(WHAT TO DO) Only lines with the string "height" are wanted. Pull them out of the data.

(GIVEN RECORDS)
***

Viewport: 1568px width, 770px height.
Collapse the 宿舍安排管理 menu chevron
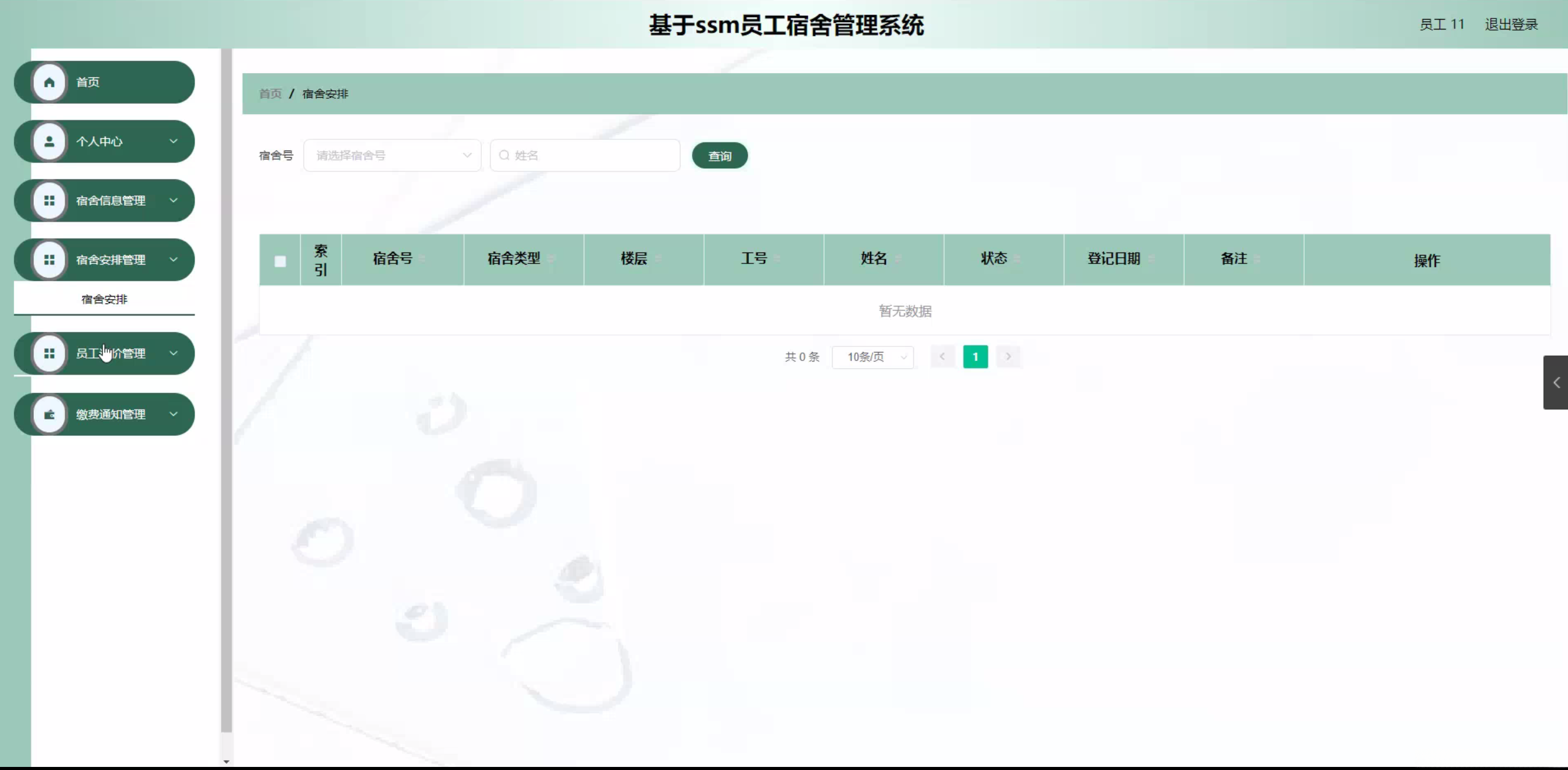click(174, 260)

***

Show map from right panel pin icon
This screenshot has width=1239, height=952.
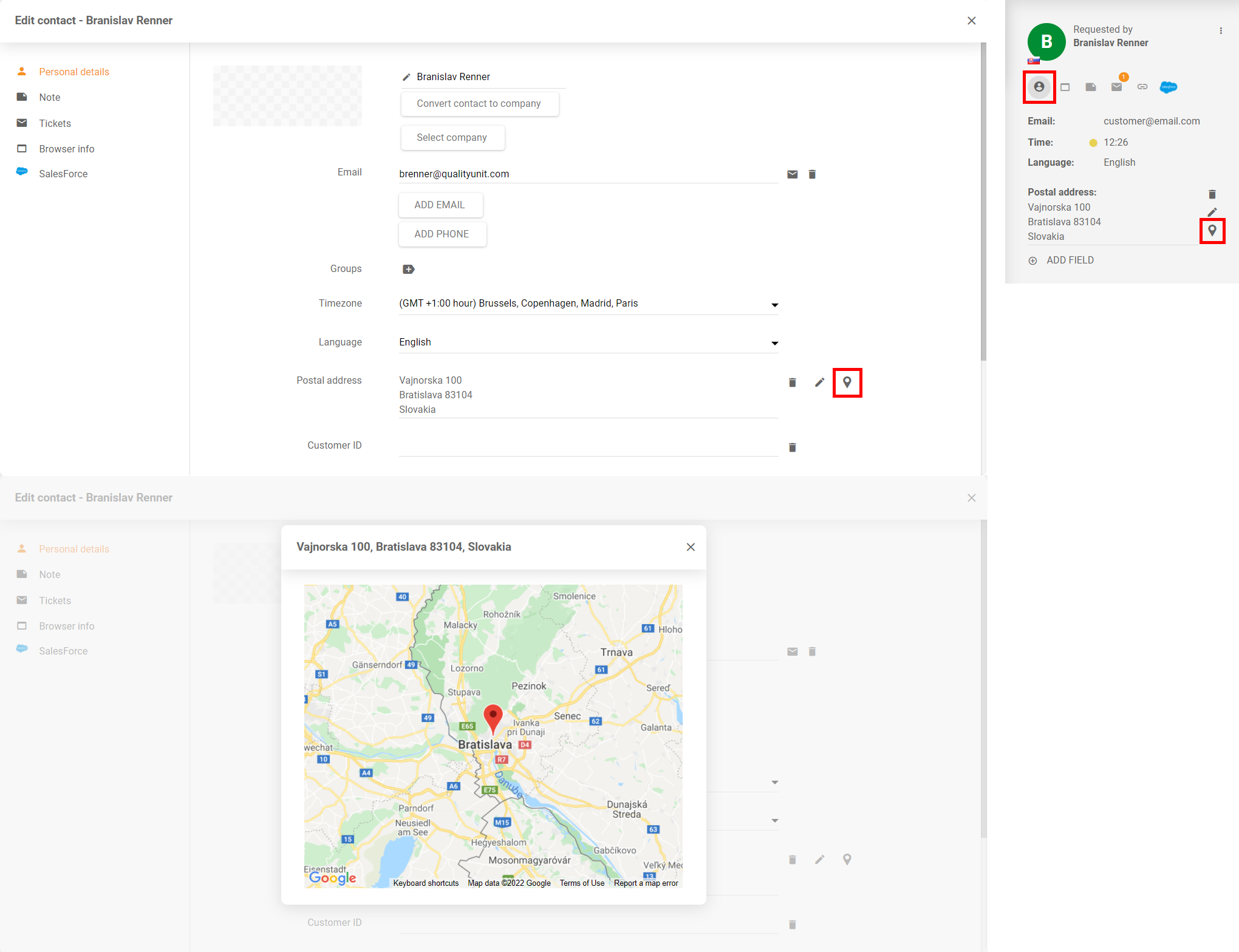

***

(THE ANSWER)
Viewport: 1568px width, 770px height.
This screenshot has width=1239, height=952.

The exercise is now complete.